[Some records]
****************************************
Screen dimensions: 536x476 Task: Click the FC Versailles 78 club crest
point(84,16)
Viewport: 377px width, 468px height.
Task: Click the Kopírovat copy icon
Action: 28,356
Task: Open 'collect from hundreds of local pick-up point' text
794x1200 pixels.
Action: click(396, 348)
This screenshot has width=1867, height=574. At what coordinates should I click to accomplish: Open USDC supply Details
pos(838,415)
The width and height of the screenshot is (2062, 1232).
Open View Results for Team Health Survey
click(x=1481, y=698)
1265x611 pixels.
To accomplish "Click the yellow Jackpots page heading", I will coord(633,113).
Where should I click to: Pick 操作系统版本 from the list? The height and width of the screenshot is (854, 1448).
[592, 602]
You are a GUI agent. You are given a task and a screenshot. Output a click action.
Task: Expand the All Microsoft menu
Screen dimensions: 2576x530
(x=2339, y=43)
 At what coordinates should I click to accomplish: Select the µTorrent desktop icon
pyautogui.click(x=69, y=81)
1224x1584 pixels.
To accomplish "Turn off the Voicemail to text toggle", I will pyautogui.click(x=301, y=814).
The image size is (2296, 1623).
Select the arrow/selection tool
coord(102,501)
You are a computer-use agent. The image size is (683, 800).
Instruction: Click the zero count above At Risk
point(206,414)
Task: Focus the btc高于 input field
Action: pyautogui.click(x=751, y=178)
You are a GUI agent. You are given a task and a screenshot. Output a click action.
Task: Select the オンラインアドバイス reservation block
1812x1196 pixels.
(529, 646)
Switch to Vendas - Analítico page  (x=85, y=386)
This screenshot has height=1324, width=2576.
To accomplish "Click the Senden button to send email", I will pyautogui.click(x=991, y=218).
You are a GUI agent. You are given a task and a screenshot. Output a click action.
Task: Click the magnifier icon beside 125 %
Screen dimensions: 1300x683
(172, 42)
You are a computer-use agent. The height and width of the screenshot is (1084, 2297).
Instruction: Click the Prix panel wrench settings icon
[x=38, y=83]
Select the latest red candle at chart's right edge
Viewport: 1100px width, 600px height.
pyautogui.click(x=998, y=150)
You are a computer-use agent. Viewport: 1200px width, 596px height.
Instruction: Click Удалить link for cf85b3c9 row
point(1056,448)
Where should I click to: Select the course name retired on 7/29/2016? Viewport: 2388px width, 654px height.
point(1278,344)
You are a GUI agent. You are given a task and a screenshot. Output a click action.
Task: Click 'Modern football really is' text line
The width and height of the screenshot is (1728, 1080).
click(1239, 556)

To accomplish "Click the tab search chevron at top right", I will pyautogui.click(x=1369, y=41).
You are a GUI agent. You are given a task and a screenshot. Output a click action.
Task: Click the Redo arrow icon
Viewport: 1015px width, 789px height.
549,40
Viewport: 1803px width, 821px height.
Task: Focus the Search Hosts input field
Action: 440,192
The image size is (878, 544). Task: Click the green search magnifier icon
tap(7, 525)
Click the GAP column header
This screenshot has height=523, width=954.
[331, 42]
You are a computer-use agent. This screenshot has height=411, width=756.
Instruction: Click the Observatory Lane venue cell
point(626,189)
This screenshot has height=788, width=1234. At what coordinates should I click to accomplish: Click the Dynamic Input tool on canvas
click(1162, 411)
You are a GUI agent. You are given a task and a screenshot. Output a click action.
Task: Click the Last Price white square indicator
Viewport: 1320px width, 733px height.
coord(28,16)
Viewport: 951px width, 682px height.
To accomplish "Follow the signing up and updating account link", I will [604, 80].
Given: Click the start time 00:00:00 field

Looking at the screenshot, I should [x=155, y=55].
****************************************
What you will do:
Starting at the line that contains "Select the latest" and stopping after the line that contains "point(1278,344)", write these items out again with their requests left as they are. Multiply every coordinate in the answers by 0.55 and round each result to a whole number, with halves rounding up.

The answer:
Select the latest red candle at chart's right edge
Viewport: 1100px width, 600px height.
pyautogui.click(x=549, y=83)
You are a computer-use agent. Viewport: 1200px width, 596px height.
Instruction: Click Удалить link for cf85b3c9 row
point(581,246)
Where should I click to: Select the course name retired on 7/29/2016? Viewport: 2388px width, 654px height.
point(703,189)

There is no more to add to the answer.